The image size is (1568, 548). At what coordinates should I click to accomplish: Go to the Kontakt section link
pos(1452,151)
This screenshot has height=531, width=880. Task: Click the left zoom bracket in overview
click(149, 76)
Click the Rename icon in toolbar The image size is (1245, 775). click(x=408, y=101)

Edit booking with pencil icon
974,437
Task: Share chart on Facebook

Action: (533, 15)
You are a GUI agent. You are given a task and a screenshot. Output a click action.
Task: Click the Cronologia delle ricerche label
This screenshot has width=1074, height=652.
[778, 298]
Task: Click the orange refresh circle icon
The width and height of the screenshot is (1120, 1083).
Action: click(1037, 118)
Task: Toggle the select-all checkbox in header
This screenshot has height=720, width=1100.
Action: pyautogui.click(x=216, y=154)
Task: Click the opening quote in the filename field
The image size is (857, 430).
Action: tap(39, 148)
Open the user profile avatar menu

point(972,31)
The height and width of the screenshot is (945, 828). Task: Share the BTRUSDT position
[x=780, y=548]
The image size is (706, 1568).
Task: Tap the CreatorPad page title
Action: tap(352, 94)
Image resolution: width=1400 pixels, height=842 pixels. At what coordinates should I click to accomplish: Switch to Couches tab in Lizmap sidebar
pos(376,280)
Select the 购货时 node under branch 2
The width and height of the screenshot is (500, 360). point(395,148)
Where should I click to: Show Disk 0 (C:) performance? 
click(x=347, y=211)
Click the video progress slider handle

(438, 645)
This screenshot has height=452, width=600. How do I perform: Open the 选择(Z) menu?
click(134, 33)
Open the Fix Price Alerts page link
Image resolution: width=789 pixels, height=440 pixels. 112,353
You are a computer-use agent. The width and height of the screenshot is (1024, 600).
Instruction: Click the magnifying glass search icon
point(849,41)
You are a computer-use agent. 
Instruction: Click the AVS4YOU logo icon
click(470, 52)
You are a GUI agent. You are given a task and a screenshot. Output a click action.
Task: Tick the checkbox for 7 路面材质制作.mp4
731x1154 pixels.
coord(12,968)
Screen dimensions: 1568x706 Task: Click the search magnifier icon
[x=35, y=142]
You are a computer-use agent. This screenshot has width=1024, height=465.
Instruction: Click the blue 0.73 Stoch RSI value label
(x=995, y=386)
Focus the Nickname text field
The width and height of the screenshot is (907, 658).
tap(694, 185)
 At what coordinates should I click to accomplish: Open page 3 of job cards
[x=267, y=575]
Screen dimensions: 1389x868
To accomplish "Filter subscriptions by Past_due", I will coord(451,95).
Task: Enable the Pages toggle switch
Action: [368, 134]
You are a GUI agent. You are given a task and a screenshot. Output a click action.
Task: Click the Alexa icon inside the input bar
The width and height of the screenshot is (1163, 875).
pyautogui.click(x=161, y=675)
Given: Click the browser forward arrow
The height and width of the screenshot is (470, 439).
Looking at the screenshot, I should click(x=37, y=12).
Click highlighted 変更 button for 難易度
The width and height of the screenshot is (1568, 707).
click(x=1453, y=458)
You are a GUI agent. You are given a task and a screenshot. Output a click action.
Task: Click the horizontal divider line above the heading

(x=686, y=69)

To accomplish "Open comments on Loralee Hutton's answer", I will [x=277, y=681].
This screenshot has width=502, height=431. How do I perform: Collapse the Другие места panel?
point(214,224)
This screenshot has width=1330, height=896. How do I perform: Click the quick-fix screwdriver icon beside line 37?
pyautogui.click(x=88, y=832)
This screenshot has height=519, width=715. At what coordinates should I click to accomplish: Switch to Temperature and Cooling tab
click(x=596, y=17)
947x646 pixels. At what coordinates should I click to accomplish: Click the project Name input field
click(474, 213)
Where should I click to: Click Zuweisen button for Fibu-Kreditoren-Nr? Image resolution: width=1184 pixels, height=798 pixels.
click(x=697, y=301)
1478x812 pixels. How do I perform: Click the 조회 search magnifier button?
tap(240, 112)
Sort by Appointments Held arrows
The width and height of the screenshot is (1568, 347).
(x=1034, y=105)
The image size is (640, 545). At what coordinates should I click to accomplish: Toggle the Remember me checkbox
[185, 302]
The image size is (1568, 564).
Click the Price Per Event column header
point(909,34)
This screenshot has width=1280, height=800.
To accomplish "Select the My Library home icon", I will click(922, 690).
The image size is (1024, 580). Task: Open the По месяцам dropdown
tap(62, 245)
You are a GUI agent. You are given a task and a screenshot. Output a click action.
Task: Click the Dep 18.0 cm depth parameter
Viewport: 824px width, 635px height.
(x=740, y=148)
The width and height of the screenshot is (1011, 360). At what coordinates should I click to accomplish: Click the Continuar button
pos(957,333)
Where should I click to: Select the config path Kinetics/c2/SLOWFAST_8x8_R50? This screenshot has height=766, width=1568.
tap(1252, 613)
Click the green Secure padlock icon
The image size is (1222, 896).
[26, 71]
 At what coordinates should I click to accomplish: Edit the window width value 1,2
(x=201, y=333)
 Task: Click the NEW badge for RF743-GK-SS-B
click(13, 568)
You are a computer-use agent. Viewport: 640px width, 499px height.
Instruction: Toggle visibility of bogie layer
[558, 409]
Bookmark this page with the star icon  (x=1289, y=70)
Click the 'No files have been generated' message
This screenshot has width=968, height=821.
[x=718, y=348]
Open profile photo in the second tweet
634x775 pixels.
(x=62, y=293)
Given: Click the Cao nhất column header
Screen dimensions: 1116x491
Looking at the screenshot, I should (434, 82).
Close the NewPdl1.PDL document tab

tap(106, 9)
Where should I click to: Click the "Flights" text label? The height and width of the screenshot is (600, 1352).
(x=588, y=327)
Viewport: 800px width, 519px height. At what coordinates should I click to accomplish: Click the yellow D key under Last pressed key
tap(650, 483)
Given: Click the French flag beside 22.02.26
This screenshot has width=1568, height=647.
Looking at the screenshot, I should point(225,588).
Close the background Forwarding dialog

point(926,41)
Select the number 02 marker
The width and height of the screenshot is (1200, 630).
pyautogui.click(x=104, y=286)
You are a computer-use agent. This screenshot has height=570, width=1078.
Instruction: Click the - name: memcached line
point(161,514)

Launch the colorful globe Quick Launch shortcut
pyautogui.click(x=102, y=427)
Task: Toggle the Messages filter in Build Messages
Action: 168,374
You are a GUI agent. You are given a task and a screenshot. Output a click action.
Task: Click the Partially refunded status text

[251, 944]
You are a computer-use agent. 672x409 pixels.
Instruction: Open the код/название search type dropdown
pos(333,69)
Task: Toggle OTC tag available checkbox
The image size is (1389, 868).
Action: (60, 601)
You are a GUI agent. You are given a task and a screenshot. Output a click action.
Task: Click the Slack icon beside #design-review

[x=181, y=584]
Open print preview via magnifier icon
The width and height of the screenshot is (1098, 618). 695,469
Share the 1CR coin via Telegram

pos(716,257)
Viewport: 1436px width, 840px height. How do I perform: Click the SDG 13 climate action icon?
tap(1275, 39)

•••

▸ **The problem**:
Give the exact lines, and only those, from the line containing "The height and width of the screenshot is (945, 828)." through the line containing "Screen dimensions: 1389x868" in the entries above.

▸ **Worked solution**:
The height and width of the screenshot is (945, 828). Task: Share the BTRUSDT position
[x=780, y=548]
The image size is (706, 1568).
Task: Tap the CreatorPad page title
Action: tap(352, 94)
Image resolution: width=1400 pixels, height=842 pixels. At what coordinates should I click to accomplish: Switch to Couches tab in Lizmap sidebar
pos(376,280)
Select the 购货时 node under branch 2
The width and height of the screenshot is (500, 360). point(395,148)
Where should I click to: Show Disk 0 (C:) performance? 
click(x=347, y=211)
Click the video progress slider handle

(438, 645)
This screenshot has height=452, width=600. How do I perform: Open the 选择(Z) menu?
click(134, 33)
Open the Fix Price Alerts page link
Image resolution: width=789 pixels, height=440 pixels. 112,353
You are a computer-use agent. The width and height of the screenshot is (1024, 600).
Instruction: Click the magnifying glass search icon
point(849,41)
You are a computer-use agent. 
Instruction: Click the AVS4YOU logo icon
click(470, 52)
You are a GUI agent. You are given a task and a screenshot. Output a click action.
Task: Tick the checkbox for 7 路面材质制作.mp4
731x1154 pixels.
coord(12,968)
Screen dimensions: 1568x706 Task: Click the search magnifier icon
[x=35, y=142]
You are a computer-use agent. This screenshot has width=1024, height=465.
Instruction: Click the blue 0.73 Stoch RSI value label
(x=995, y=386)
Focus the Nickname text field
The width and height of the screenshot is (907, 658).
tap(694, 185)
 At what coordinates should I click to accomplish: Open page 3 of job cards
[x=267, y=575]
Screen dimensions: 1389x868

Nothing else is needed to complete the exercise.